Does the May jobs report mean Canada has recovered from its early-2026 job losses?

Not entirely, but significantly. May's gain of 88,000 positions wiped out nearly 80 percent of the cumulative losses posted from January through April. Full-time employment is essentially back to where it was before the downturn began, but the labour market is still normalizing and one strong month doesn't guarantee continued momentum.

Why did wages slow down if hiring was so strong in May?

Wage growth moderated to 3.0% from 4.5% in April, which reflects the broader context: unemployment is still at 6.6%, meaning there's more slack in the labour market than there was in 2023–2024. Employers have more candidates to choose from than they did at the height of the labour shortage, which reduces upward pressure on starting wages even as hiring volumes rise.

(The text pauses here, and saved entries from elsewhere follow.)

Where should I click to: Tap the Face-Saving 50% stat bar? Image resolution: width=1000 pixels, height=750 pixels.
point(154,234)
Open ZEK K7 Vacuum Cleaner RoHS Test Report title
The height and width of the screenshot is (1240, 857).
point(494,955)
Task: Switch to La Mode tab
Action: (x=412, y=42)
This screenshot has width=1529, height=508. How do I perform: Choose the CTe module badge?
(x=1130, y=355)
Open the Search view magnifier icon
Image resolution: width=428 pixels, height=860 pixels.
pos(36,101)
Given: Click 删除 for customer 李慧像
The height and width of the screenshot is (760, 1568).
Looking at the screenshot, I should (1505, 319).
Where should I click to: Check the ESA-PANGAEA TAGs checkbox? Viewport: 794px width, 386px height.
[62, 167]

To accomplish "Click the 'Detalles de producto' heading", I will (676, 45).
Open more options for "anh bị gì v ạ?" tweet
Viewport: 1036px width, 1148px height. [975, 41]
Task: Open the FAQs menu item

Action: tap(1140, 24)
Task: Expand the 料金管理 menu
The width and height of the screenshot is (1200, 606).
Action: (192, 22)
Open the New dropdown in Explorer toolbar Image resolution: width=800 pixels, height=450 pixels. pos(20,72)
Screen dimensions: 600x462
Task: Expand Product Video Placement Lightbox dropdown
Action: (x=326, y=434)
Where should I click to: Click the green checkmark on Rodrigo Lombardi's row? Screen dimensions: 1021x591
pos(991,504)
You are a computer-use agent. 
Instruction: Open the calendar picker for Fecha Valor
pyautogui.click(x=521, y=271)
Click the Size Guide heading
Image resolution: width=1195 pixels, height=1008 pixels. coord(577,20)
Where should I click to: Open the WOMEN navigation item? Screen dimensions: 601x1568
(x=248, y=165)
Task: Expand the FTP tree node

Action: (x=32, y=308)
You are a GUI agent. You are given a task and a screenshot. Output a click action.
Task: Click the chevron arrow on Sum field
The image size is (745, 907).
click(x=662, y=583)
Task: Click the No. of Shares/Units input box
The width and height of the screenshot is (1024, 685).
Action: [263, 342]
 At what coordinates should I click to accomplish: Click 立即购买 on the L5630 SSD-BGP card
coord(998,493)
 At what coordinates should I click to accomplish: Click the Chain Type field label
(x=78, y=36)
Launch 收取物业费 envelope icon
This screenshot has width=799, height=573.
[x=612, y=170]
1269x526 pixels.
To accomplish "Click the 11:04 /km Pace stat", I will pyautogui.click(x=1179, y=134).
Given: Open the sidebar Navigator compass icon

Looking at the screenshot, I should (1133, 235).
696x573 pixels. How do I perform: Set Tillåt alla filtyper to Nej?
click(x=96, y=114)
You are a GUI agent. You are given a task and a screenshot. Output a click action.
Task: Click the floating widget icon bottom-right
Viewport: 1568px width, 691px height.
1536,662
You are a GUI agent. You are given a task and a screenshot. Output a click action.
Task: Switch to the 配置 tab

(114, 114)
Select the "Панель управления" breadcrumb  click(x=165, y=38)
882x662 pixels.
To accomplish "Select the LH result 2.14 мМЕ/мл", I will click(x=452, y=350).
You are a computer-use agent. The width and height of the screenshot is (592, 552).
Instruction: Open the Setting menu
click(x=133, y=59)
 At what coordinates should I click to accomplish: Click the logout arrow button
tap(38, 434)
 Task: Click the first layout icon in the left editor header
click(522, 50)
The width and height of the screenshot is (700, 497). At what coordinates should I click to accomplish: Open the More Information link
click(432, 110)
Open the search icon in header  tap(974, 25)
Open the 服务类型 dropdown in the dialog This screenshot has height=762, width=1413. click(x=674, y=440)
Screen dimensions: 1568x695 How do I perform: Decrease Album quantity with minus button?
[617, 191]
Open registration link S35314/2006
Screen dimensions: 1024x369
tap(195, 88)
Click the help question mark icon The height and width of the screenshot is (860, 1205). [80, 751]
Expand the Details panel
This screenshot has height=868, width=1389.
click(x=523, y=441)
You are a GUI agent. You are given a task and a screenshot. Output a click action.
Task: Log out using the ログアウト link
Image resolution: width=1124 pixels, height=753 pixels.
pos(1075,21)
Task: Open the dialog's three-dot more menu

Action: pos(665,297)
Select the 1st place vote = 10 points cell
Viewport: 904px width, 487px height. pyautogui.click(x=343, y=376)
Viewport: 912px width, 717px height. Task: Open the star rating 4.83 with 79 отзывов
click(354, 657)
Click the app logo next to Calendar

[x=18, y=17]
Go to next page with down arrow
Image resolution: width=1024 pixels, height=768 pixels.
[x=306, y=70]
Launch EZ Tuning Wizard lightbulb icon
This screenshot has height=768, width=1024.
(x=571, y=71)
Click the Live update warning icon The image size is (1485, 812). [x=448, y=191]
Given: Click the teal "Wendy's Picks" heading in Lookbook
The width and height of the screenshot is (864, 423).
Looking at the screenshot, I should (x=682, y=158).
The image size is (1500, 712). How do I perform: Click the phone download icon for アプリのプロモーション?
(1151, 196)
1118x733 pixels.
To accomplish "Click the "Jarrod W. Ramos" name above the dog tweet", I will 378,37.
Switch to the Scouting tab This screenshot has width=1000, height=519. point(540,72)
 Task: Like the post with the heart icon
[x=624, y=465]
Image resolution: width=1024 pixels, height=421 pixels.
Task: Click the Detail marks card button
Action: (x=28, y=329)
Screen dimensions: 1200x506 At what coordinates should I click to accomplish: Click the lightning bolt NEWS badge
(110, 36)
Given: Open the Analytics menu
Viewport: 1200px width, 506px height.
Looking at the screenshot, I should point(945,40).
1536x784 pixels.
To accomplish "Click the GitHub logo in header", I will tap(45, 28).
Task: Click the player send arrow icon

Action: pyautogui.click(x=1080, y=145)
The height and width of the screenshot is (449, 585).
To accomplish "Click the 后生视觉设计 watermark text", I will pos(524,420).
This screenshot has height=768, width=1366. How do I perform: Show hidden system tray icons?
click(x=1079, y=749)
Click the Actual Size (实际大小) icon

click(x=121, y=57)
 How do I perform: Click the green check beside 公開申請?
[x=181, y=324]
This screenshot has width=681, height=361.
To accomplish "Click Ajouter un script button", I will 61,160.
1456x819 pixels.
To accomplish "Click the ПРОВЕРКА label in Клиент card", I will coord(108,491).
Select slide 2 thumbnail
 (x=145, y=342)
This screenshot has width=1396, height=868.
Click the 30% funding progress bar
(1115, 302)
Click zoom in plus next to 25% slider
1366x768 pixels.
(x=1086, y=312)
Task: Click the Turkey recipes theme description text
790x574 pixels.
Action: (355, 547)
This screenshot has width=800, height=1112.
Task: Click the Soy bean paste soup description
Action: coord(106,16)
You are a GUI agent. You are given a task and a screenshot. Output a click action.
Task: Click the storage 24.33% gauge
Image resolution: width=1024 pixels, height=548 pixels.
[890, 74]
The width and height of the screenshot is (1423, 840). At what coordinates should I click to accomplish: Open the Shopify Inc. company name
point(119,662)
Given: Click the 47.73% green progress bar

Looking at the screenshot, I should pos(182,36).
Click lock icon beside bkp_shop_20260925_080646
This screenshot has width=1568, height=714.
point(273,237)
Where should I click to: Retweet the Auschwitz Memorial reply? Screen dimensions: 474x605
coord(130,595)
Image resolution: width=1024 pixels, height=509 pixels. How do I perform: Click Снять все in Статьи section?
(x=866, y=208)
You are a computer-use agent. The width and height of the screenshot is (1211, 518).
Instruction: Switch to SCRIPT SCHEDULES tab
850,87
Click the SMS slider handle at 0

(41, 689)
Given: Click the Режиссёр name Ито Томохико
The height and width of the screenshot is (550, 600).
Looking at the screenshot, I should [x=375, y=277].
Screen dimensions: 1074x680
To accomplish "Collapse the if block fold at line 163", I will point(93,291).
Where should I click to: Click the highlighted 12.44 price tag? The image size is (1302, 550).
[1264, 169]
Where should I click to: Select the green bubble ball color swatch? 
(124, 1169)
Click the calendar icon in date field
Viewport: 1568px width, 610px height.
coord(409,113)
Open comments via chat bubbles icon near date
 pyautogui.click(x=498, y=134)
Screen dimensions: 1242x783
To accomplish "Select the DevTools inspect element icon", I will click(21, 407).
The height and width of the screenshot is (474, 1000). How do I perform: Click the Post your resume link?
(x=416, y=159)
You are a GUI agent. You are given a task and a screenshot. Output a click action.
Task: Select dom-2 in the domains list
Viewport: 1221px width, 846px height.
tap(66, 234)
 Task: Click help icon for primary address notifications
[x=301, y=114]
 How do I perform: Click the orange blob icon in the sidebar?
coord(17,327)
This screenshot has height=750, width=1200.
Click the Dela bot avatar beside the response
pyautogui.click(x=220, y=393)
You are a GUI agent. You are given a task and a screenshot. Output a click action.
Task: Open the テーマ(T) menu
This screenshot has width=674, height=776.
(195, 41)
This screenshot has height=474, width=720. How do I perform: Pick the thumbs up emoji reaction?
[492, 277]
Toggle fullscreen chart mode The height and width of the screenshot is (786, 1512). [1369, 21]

Should I be concerned that retail and wholesale trade lost 35,000 jobs in May?

It's worth watching. Retail and wholesale trade have been declining since October 2025, and May's 35,000 drop suggests that sector hasn't yet benefited from the broader jobs recovery. If your business is in retail or depends on retail supply chains, consumer confidence data and Q2 sales figures will be more informative indicators for your planning than the headline employment number.

What does the drop in youth unemployment mean for businesses that hire seasonal or part-time workers?

Student unemployment fell to 18.0% in May, down from 20.1% in May 2025, meaning more young workers are already employed as summer begins. Combined with rising overall demand for labour, this suggests the seasonal hiring pool may be more competitive this year. Small businesses relying on student or part-time workers should post positions and finalize offers earlier than they might have last summer.

Is Alberta still a strong market for employment growth?

Yes. Alberta posted the largest year-over-year employment increase of any province at 104,000, significantly outpacing other regions on a cumulative basis. While May's monthly provincial gain of 14,000 was smaller than Ontario or BC, the year-over-year figure suggests Alberta's labour market has sustained stronger underlying momentum through 2026.